After dominant rookie season, Shamorie Ponds is poised to remain one of best players in New York area as he leads St. John's into a season with NCAA Tournament aspirations in mind. (Photo by Vincent Dusovic/St. John's University Athletics)
John Templon, the friend of the site responsible for overseeing his own quality outlet and staff over at NYC Buckets, compiled a list of two all-city teams, focusing on the seven programs within the five boroughs Wednesday morning. Inspired by the post, and somewhat surprised by a few of the selections, (we'll leave it at that) we thought we would take it a step further.
Proud voters on the annual MBWA All-Met Awards five years running, we offer a prelude to the 2017-18 season with our preseason recognitions for the area's best, along with predictions on how the hardware will ultimately be presented in March. Without further ado:
All-Met Preseason First Team (in alphabetical order)
Khadeen Carrington, Seton Hall
Angel Delgado, Seton Hall (Preseason Player of the Year)
Tyler Nelson, Fairfield
Shamorie Ponds, St. John's
Justin Wright-Foreman, Hofstra
Analysis: Seton Hall's dynamic duo of point guard Carrington and reigning Haggerty Award winner Delgado will lead the Pirates to a banner season that should, if all goes according to plan, serve as a fitting coda to their four years in South Orange. It would not be the least bit surprising to see Kevin Willard's team threaten to crack the Top 15 in the polls at some point this season, perhaps playing their way into one of the top 16 overall seeds come March and a possible NCAA Tournament destination in Pittsburgh, the closest opening round venue to the area. Across the Hudson River, Ponds is on the precipice of a breakout sophomore campaign at St. John's, and the addition of Justin Simon should make the Brooklyn native more dangerous off the ball as he and his running mate, Marcus LoVett, have been unleashed by Chris Mullin to be more proficient scorers for a Red Storm team with tremendous upside. Elsewhere, Nelson has already begun his senior year at Fairfield with Preseason Player of the Year honors in the Metro Atlantic Athletic Conference, and the Massachusetts native should be among the leading scorers in the MAAC once again for a Stags roster that is one of several contenders in a wide open league. Finally, Wright-Foreman had a monstrous sophomore year on Long Island last season, becoming the latest in a long line of scoring guards that Joe Mihalich seems to develop better than any of his counterparts. Now the face of a Hofstra team that features enough weapons to make a deep run into March, the Queens native is a dark horse for Player of the Year honors in the Colonial Athletic Association as well.

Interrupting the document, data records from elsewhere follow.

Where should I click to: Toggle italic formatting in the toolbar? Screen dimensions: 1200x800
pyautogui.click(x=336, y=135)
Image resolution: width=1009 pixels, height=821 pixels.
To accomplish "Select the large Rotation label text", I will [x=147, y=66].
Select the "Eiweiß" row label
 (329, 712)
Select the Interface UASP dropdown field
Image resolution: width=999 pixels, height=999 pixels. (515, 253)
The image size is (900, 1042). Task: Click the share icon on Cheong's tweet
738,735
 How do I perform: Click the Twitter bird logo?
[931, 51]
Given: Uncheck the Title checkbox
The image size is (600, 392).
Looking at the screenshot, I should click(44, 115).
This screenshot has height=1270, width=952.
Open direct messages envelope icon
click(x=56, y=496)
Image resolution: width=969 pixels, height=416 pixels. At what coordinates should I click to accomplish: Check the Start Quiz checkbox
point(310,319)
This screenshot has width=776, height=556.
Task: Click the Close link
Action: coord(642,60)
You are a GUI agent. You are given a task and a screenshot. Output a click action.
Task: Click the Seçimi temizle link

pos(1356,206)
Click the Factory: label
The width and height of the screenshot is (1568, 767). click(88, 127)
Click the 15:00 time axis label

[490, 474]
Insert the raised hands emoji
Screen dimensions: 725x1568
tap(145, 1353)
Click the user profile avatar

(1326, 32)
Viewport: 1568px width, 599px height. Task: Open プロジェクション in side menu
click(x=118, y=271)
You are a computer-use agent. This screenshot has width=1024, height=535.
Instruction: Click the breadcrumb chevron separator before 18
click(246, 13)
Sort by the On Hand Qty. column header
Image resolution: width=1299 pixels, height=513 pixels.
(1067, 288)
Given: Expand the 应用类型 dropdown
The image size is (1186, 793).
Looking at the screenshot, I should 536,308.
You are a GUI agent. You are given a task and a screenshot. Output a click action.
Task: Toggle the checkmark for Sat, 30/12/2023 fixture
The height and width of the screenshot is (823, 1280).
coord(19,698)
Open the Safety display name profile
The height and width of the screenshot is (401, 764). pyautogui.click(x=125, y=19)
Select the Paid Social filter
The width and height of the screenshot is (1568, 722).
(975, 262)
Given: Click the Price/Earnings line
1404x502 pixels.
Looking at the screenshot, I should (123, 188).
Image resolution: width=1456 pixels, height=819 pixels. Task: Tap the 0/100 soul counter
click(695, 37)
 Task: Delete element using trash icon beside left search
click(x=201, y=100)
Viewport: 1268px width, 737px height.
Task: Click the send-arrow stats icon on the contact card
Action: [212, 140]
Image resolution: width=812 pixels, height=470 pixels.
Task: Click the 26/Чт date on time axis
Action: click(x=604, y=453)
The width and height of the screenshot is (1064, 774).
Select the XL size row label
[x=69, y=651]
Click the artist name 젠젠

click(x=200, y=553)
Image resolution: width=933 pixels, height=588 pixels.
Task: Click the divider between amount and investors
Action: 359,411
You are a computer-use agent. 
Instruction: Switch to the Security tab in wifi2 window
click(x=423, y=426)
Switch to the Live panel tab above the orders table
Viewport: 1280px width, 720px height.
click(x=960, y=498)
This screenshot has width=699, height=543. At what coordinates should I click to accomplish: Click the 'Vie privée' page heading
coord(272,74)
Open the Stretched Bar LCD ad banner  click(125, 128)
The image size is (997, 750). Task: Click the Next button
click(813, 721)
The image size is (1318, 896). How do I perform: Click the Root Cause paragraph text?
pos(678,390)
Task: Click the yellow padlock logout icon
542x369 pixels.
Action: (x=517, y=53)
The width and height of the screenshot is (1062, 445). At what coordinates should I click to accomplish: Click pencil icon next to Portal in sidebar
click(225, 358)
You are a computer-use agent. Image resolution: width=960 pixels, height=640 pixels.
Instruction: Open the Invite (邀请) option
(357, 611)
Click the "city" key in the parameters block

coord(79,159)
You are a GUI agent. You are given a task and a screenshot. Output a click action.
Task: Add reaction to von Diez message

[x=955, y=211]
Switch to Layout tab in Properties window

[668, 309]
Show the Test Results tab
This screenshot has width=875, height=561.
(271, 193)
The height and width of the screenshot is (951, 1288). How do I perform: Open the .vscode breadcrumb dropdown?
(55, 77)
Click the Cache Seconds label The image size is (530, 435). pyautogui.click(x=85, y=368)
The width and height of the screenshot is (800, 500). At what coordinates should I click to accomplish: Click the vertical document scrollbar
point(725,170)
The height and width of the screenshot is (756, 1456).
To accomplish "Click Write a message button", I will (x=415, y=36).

All-Met Preseason Second Team (in alphabetical order)
Marcus LoVett, St. John's
Desi Rodriguez, Seton Hall
Corey Sanders, Rutgers
Micah Seaborn, Monmouth
Rich Williams, Manhattan
Analysis: Much like Ponds, LoVett is in line for an increase in productivity as a sophomore, in large part due to Justin Simon coming on board to serve as the primary facilitator for St. John's this season. Rodriguez should benefit from enough mismatches to provide his unique blend of highlight-reel dunks and long-range shots while keeping Carrington and Delgado consistent in Seton Hall's offense. For their in-state rivals, Sanders has already been described by Rutgers head coach Steve Pikiell as someone who will be more versatile going into his junior season after the Scarlet Knights were able to sign Geo Baker, whose floor game has already drawn raves for a level of stability far beyond his age. Staying in the Garden State, Seaborn could very well be a first team honoree by the end of the season on a Monmouth team that retains its status as a legitimate championship contender in the MAAC even without the services of Justin Robinson. Now fully recovered from a torn meniscus suffered late in the season, Seaborn becomes the unquestioned leader for the Hawks, and should be able to impart his experience on a group of hungry young talents and role players now charged with the responsibility of stepping up. Speaking of experience and returning from a torn meniscus, Williams is in Riverdale for one last go-round as a fifth-year senior on a Manhattan team that returns the most seasoned roster in its conference, one that is eager to erase two years of agonizing defeats and humility with what the Jaspers hope is their third MAAC championship in five seasons.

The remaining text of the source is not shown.